A schematic of the methodology presented here for acquiring hyperpolarized ¹³C metabolite diffusion weighted (DW) images and generating apparent diffusion coefficient (ADC) maps. The example data shown is a hyperpolarized ¹³C pyruvate phantom at 22°C. (a) Each metabolite is scanned 4 times within 1 s with varying flip angles and b-values. (b) The SNR of the last 2 images are compared with a modified double angle method to produce a B₁ map. (c) The B₁ map is used for a voxel-wise flip angle correction of each image. ADC maps are calculated using the first 3 images.

FIG 3

Flip angle correction of the images based on the simultaneously acquired B₁ map improves ADC measurement accuracy. (a) This simulation demonstrates the effect that flip angle errors have on measured ADC, using the parameters presented in Figure 2. The black dotted line represents the diffusion coefficient of pyruvate at 22°C. (b) The voxel-wise distribution of ADCs for the hyperpolarized ¹³C pyruvate phantom presented in Figure 2, before (dark gray) and after (light gray) a flip angle correction based on the B₁ map. The mean ADC of the corrected data aligns with the diffusion coefficient for pyruvate (dotted line).

FIG 4

Using a VFA scheme that compensates for SNR loss due to diffusion weighting leads to greater ADC measurement precision. (a) Simulated DW data demonstrates smaller standard deviations and improved ADC measurement precision achieved with the diffusion compensated VFA scheme (blue) rather than the standard VFA scheme (red), both with low (left) and high (right) SNR. (b) A TRAMP mouse with a small tumor. (c) The DW images acquired with the standard VFA for both hyperpolarized ¹³C pyruvate and lactate show significantly decreased SNR at high b-values. (d) With the diffusion compensated VFA, the DW images of hyperpolarized ¹³C pyruvate and lactate have significantly improved SNR at higher b-values, which improves the precision of ADC measurements. The DW images in (c) and (d) were windowed to the same SNR for each metabolite to illustrate the SNR differences between the two schemes.

FIG 5

The ADC maps for water and hyperpolarized ¹³C pyruvate and lactate in a rat brain tumor model. (a) The proton FSE image with the brain (solid line) and the tumor (dotted line) outlined. (b) The water ADC map shows the tumor has an increased ADC relative to the surrounding normal brain tissue.
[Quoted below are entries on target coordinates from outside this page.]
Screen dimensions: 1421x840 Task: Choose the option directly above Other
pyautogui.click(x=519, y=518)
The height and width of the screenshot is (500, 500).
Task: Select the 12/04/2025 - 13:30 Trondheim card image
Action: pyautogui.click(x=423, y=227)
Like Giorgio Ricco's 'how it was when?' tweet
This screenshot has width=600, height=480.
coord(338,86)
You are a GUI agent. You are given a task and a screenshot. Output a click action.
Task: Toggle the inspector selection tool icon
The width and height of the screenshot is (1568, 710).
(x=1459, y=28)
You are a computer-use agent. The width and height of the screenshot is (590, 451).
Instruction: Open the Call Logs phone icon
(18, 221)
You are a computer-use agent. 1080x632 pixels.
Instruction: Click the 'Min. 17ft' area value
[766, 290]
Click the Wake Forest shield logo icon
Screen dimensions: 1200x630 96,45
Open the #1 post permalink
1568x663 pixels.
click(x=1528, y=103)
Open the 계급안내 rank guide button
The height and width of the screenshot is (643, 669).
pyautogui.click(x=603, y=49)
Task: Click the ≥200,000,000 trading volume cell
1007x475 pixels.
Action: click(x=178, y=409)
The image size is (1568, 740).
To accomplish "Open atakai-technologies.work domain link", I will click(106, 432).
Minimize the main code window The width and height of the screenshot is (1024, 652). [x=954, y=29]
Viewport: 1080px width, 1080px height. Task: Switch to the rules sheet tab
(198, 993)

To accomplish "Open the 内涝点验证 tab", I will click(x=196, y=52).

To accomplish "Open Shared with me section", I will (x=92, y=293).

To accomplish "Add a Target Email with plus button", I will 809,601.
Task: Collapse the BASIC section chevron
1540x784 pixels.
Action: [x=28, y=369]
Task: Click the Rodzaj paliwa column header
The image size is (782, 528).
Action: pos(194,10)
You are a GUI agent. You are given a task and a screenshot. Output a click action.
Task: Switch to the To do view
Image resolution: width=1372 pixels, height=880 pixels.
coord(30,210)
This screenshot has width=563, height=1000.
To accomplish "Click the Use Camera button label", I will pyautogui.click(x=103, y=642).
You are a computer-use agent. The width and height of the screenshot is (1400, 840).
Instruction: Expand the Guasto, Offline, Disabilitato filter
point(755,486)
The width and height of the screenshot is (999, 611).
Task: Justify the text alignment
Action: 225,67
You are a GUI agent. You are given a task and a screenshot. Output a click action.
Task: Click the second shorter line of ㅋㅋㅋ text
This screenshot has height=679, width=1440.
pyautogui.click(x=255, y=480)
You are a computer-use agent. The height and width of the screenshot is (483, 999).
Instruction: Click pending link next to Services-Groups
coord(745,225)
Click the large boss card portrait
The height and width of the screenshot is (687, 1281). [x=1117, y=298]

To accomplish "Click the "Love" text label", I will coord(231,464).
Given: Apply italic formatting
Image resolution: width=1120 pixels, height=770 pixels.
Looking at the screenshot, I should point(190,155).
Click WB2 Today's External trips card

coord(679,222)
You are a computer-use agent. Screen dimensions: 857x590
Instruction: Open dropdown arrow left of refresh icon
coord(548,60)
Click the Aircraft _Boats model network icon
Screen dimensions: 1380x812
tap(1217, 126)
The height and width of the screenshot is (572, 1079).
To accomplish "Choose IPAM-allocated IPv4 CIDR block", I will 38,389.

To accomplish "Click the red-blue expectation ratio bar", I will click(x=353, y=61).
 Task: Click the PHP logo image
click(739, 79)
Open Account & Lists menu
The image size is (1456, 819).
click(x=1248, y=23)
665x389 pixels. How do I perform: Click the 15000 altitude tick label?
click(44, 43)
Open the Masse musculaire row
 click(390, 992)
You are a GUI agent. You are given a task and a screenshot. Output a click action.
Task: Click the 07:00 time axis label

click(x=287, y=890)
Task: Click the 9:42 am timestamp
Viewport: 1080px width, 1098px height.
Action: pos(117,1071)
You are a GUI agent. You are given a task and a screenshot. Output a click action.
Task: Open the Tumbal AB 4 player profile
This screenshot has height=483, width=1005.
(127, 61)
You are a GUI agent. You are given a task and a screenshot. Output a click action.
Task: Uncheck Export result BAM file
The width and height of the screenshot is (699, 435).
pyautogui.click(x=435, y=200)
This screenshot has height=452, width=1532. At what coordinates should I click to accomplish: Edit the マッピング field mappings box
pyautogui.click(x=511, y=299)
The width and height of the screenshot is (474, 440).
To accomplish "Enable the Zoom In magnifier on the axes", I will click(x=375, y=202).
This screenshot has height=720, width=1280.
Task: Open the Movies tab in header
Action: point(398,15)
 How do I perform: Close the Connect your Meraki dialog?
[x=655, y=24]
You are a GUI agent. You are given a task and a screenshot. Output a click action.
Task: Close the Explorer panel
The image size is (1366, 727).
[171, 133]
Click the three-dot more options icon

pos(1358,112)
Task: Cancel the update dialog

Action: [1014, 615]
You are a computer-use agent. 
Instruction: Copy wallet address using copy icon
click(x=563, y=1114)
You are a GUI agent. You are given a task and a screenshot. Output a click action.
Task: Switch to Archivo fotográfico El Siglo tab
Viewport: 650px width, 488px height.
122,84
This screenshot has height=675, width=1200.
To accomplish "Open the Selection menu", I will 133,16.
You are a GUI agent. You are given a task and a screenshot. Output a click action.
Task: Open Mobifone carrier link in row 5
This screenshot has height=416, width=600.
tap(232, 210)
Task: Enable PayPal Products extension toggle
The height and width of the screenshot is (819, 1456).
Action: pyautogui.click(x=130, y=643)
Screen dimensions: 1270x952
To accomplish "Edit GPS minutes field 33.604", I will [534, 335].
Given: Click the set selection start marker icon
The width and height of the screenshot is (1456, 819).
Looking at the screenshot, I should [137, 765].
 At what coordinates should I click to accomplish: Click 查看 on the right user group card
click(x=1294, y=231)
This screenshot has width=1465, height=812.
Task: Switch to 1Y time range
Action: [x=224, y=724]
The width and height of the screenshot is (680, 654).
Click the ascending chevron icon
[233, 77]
Hyperpolarized ¹³C images were acquired with the standard VFA scheme. (c) The hyperpolarized ¹³C pyruvate ADC map showing relatively uniform ADCs across the normal brain and the tumor. (d) The ADC map of hyperpolarized ¹³C lactate shows a decreased tumor ADC relative to the surrounding tissue. The corresponding low and high b-value DW images are shown below.

FIG 6

The ADC map of hyperpolarized ¹³C lactate prostate tumor bearing TRAMP mouse, acquired with the standard VFA scheme. (a) The proton FSE image with the tumor outlined. (b) The low and high b-value DW images of hyperpolarized ¹³C lactate. Improved tumor contrast can be seen with a high b-value. (c) The ADC map clearly shows a decreased ADC in the tumor region in comparison to the surrounding tissue in the abdomen.

FIG 7

ADC mapping of hyperpolarized ¹³C HMCP in a normal rat using clinical trial-ready hardware. (a) The proton localizer image of the rat. (b) Having used a diffusion compensated VFA scheme and expecting constant SNR for all DW images, decreasing image SNR with decreasing b-values indicates that the transmitter power was too high. (c) The B₁ map reveals an average 22% ± 2 error in the flip angles and is use to correct the SNR in the DW images (d). (e) The resulting ADC map shows a homogeneous ADC in the abdomen with increased ADCs seen at the descending aorta and portion of the intestine.